Alder: Das Königreich verzeichnete in den vergangenen Jahren steigende Bauinvestitionen. Erhebliche investive Mittel sind unter anderem in den Neubau von Tourismuseinrichtungen sowie den Neubau und die Renovierung kommunaler Gebäude und Schulen geflossen. Gleichzeitig sind die Kapazitäten schwedischer Bauunternehmen teilweise ausgelastet. Dies erhöht die Auftragschancen deutscher Handwerker. Gute Marktchancen gibt es zudem in den Bereichen Umwelttechnik, erneuerbare Energien und Energieeffizienz.
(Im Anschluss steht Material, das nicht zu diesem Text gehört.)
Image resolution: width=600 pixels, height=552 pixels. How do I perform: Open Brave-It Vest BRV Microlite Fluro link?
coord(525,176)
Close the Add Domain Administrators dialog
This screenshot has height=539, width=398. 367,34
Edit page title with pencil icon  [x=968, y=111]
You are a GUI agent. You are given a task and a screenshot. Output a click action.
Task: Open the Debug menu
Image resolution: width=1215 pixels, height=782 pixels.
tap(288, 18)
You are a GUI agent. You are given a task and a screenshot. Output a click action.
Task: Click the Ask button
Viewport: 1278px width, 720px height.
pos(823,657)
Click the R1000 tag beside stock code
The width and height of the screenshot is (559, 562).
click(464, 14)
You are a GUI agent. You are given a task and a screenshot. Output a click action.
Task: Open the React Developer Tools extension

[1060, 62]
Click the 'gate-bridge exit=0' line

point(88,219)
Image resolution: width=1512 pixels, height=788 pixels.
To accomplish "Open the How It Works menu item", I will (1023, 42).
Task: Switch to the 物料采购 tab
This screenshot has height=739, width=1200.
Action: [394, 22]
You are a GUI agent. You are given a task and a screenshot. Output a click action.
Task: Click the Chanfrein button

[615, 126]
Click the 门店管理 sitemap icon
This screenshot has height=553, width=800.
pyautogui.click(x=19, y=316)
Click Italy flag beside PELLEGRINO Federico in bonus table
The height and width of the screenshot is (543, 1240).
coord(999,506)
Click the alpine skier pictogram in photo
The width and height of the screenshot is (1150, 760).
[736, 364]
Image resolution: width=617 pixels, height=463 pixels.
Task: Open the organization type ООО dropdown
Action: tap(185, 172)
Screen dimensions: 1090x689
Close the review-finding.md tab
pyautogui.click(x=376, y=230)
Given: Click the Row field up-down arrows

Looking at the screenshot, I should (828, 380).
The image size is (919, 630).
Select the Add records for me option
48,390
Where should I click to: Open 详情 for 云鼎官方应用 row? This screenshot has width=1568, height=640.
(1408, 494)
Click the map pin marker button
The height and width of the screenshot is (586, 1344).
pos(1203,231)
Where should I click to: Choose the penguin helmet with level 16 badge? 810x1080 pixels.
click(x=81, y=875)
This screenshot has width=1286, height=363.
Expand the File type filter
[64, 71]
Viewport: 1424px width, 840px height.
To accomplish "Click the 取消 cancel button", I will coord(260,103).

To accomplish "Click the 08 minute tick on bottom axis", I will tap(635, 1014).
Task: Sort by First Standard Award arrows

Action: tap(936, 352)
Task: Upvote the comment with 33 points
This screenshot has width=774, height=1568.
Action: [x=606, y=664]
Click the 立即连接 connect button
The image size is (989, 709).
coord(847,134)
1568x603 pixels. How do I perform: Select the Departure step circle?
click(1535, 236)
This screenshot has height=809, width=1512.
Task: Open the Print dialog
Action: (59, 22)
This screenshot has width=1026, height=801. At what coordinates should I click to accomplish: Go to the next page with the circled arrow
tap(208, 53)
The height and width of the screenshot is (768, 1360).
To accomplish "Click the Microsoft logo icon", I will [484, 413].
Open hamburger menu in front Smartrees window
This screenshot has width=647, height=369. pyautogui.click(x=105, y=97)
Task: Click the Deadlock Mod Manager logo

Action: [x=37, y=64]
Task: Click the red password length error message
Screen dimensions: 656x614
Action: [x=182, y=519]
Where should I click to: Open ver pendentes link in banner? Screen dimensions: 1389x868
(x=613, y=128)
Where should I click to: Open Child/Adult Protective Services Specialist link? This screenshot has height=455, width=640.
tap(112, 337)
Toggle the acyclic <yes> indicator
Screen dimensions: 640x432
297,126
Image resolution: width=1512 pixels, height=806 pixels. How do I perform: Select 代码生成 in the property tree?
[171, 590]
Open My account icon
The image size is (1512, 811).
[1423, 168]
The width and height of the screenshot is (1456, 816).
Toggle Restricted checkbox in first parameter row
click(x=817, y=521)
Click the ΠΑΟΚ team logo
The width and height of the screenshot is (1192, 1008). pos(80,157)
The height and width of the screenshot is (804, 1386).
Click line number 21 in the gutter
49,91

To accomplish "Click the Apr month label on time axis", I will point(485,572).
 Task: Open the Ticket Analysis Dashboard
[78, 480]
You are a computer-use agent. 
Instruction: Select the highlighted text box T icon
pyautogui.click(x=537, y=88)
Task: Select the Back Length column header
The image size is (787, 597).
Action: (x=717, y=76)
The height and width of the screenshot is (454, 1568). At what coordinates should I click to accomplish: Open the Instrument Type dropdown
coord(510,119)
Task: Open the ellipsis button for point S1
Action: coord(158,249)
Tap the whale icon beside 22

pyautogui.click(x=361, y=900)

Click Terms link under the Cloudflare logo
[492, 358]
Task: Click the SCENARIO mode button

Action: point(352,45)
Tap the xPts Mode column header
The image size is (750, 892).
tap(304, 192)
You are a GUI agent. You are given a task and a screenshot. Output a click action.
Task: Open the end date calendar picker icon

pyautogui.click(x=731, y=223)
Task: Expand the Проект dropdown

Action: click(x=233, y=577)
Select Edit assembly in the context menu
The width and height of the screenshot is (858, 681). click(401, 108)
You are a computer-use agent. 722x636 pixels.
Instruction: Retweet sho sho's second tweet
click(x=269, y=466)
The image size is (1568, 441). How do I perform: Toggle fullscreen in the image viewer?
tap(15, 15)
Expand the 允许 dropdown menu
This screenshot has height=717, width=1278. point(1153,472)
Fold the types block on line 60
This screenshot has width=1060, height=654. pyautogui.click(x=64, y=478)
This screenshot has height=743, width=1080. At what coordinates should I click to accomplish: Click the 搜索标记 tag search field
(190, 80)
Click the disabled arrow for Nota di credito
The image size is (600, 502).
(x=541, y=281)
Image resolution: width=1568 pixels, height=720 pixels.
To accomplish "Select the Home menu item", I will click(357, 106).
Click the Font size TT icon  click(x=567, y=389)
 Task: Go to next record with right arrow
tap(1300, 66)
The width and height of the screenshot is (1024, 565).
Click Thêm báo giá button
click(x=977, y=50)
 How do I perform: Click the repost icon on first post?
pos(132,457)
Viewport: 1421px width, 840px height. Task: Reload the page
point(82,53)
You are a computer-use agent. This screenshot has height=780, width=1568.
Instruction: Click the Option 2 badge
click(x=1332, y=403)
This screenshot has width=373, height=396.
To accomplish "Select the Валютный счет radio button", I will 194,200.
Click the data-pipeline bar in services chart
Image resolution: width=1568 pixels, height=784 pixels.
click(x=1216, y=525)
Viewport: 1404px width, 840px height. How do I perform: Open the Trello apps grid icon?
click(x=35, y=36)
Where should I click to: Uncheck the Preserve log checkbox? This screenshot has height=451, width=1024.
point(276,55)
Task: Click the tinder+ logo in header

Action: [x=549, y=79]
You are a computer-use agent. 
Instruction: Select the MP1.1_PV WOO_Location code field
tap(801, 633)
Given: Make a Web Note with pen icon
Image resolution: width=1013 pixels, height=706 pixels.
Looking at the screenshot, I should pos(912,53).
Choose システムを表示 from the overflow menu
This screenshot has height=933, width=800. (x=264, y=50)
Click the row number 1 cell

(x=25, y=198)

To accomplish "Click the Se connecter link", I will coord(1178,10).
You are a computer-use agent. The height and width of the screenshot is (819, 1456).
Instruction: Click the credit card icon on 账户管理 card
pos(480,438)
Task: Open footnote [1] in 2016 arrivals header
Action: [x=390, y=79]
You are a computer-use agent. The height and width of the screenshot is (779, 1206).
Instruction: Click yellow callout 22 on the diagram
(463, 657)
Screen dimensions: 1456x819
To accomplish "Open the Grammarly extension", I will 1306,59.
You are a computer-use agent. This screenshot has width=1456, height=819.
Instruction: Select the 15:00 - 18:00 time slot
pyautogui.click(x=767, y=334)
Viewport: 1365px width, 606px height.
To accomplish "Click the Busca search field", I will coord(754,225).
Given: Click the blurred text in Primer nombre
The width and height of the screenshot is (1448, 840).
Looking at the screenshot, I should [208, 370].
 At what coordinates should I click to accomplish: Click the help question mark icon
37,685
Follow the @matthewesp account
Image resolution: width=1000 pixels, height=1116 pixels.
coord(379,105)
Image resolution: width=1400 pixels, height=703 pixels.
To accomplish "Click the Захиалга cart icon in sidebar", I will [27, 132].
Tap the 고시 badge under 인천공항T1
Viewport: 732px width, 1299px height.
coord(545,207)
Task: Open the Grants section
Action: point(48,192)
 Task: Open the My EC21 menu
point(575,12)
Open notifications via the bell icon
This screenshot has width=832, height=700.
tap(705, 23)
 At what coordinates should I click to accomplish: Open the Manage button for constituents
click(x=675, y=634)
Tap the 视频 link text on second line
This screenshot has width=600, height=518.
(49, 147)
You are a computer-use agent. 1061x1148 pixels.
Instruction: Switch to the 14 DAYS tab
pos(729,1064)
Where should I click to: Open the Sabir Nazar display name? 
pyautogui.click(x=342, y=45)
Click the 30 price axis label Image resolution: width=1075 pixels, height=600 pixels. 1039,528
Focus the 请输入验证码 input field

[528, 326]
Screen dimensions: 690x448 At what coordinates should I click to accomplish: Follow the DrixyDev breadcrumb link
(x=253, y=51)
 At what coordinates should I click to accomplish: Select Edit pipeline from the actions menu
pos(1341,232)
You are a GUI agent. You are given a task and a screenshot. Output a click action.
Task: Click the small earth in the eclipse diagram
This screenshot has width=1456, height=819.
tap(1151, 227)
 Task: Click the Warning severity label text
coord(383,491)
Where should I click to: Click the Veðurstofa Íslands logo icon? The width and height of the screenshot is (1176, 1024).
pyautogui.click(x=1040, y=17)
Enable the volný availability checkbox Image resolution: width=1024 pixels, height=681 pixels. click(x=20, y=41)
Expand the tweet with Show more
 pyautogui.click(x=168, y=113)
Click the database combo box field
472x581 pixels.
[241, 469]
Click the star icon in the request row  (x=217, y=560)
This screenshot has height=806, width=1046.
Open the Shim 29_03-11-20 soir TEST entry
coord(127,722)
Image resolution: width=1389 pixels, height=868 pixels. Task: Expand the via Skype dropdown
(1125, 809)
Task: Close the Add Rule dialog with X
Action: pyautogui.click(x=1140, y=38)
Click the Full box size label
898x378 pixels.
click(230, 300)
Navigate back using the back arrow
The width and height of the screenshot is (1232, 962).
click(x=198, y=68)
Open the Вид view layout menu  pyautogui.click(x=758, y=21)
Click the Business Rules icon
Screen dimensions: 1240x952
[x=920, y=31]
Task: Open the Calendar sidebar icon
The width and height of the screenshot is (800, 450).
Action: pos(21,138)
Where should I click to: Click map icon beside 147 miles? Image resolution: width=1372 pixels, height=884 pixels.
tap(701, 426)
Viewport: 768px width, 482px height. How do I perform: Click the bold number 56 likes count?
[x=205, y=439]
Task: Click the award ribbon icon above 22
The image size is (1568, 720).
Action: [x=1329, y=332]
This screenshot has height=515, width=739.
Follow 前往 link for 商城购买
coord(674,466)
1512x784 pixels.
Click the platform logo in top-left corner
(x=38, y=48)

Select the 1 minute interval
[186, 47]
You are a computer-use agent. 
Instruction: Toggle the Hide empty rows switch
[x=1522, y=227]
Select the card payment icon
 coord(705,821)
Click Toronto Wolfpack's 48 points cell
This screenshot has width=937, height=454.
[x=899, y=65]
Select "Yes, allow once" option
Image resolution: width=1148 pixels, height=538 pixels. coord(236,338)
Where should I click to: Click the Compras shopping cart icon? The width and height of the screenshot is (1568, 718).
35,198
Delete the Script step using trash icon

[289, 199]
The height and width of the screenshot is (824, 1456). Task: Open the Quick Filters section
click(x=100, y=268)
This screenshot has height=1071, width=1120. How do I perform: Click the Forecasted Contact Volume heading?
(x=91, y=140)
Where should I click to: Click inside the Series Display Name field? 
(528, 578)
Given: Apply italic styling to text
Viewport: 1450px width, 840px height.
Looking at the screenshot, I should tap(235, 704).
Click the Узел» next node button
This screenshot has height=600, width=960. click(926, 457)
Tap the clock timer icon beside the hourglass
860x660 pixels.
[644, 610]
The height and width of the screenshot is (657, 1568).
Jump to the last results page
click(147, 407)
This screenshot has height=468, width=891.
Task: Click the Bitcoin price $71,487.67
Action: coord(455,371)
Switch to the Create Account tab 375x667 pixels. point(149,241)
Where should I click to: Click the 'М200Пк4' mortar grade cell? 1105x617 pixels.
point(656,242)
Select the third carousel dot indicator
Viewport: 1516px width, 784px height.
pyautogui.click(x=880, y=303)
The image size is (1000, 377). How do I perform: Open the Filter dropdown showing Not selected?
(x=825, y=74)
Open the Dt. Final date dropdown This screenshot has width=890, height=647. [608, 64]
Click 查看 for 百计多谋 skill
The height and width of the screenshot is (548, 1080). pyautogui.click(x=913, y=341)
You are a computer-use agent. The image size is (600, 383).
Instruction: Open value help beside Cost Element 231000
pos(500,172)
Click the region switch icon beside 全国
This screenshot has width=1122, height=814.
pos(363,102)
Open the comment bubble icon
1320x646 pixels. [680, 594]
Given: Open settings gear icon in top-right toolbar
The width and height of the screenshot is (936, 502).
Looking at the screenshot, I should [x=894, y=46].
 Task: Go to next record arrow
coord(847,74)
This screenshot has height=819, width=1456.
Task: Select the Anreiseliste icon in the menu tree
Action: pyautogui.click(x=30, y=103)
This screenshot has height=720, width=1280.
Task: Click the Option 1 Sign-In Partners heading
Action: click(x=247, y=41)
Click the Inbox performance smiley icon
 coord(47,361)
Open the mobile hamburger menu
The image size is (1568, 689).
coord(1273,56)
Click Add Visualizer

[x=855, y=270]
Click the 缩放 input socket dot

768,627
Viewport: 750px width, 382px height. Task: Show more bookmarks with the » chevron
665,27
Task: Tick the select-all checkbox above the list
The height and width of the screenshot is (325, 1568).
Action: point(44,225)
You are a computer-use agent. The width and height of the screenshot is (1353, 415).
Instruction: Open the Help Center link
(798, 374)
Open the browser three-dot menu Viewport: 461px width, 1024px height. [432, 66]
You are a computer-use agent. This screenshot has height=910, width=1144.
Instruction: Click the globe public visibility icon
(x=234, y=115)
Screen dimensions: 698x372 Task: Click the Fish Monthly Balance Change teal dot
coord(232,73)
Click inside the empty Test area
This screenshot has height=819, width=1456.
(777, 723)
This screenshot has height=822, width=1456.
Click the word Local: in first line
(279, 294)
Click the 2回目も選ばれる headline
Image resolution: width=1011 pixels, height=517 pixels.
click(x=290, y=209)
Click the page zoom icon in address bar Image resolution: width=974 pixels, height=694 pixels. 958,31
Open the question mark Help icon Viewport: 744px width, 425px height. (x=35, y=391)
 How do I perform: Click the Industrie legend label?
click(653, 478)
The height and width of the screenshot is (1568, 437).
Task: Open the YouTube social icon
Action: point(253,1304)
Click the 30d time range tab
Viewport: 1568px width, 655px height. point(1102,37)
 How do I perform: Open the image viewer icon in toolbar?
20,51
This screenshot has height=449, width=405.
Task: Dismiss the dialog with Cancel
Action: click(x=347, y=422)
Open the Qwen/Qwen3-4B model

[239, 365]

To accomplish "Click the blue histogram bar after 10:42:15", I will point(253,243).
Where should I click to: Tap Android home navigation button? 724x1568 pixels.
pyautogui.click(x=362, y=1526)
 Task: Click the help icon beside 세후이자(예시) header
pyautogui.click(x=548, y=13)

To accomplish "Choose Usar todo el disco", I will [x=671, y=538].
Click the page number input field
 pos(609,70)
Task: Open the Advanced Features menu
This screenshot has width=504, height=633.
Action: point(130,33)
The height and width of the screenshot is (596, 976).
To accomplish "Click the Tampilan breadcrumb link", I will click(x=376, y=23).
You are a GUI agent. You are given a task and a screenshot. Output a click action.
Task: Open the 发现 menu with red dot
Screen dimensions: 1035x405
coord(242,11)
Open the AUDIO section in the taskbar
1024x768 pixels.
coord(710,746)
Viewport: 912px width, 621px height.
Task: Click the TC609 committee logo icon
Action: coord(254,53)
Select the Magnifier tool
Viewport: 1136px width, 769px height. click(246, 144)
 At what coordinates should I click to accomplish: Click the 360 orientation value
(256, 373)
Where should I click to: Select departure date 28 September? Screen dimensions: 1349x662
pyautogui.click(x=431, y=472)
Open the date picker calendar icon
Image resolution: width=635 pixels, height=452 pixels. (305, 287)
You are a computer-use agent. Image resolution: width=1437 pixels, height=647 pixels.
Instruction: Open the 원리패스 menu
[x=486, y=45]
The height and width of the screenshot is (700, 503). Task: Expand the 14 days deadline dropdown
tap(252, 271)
DHB: Gibt es Gewerke, die in Schweden besonders gefragt sind und sich dort engagieren?
Alder: In den vergangenen Jahren haben vor allem die Unternehmen aus den Bereichen Bau-, Ausbau, Tischler, Elektro und Metallbau in den skandinavischen Ländern nach neuen Geschäftsmöglichkeiten gesucht. Rund 300 Unternehmen aus unserem Kammerbezirk waren beziehungsweise sind in Skandinavien wirtschaftlich aktiv oder planen dies. Die meisten regionalen Firmen sind nach den bisherigen Erfahrungen als Subunternehmen in diesen Ländern tätig und somit nicht ortsgebunden.

DHB: Was schätzen die Schweden an deutschen Handwerkern?
Alder: Die schwedischen Auftraggeber schätzen vor allem die Zuverlässigkeit und hohe handwerkliche Qualität der Produkte und Leistungen der deutschen Firmen sowie das Anbieten komplexer Leistungen aus einer Hand.

DHB: An wen können sich deutsche Handwerker wenden, wenn sie Fragen zu einem Engagement auf ausländischen Märkten haben?
Alder: Die Außenwirtschaftsberatung der Handwerkskammer steht den Handwerksunternehmen beratend zur Seite. Neben Informationen über ausländische Märkte und Rechtsfragen stehen grenzüberschreitende Kooperationen und grenzüberschreitende Dienstleistungserbringungen im Vordergrund der Beratungsgespräche.


DHB: Gibt es eine Plattform, wie zum Beispiel eine Messe, auf der deutsche Handwerker besonders gut Kontakte knüpfen können?
Alder:Die Nordbygg in Stockholm ist die größte internationale Baufachmesse Nordeuropas, die alle zwei Jahre stattfindet. Erwartet werden 2012 rund 60.000 Fachbesucher aus den nordischen Ländern. Handwerksunternehmen rund um die Baubranche aus Mecklenburg-Vorpommern nutzen seit mehreren Jahren diese Messe, um ihr Leistungsangebot zu präsentieren und wirtschaftliche Kontakte über die Ländergrenzen hinaus zu aufzubauen.